*Source excerpt:*
|---|
Ask HN: How to get started in Computer Security? - krmboya

I've been in software development for a while now. News on HBGary, Anonymous, Wikileaks etc shows there's a lot going on in the Computer Security field. For those already in the field, are there some good online resources or books that you would recommend for one getting started, or particular skillsets one should have?
======
david_shaw
I generally look for people that have a background in either systems
administration or coding. Depending on what area of security interests you
(there's a lot of difference between malware analysis and, say, compliance pen
testing), different specialties may come in handy. For web application
testers, it makes sense to have some experience with web programming.

Although this certainly doesn't ring true everywhere, at my company we use
Linux and BSD almost exclusively for our tools. Although I would never reject
a candidate based on their distro of choice, being intimately familiar with
linux and command line tools is a must. You'd be surprised how many people are
confused by even simple tasks in other operating systems.

The most important thing you can do, however, is show that you're passionate
about the subject. Do security related projects, stay current on news in the
field, publish your work if you can. Attend conferences like DEFCON if you
can, and if not at least try to catch videos of some of the talks.
|---|
*Task a:*
Edit the rows from the first one through the row with "I will 116,239." by replacing "screenshot" with "image", and give back only those rows with everything else unchanged.
|---|
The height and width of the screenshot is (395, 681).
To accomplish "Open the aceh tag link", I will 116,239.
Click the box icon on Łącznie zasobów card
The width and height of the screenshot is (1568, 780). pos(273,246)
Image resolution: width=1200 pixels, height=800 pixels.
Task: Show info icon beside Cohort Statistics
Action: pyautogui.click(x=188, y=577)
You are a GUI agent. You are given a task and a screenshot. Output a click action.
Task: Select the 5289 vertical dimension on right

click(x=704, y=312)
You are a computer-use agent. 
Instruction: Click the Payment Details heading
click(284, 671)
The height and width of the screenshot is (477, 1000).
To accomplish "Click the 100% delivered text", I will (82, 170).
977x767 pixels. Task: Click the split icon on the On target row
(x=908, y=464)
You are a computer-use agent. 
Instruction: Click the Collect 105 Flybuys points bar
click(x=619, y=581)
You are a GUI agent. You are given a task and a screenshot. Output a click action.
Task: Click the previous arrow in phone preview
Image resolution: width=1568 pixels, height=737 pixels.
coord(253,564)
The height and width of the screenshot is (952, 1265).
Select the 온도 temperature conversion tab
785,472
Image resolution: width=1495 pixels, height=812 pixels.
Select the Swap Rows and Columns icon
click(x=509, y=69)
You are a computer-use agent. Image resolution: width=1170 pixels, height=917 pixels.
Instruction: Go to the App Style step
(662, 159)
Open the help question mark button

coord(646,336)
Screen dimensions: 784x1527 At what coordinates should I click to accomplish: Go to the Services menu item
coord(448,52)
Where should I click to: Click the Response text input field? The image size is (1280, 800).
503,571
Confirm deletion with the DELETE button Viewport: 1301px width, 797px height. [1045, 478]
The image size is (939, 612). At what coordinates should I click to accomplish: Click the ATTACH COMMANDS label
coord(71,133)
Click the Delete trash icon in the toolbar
|---|
*Task b:*
Answer these questions from the thread on getting started in computer security:
(i) Which operating systems does the replier's company use almost exclusively for its tools?
(ii) Which conference does the replier name as one to attend?
(iii) What experience does the replier say makes sense for web application testers to have?

*Final answer a:*
The height and width of the image is (395, 681).
To accomplish "Open the aceh tag link", I will 116,239.

*Final answer b:*
(i) Linux and BSD
(ii) DEFCON
(iii) Some experience with web programming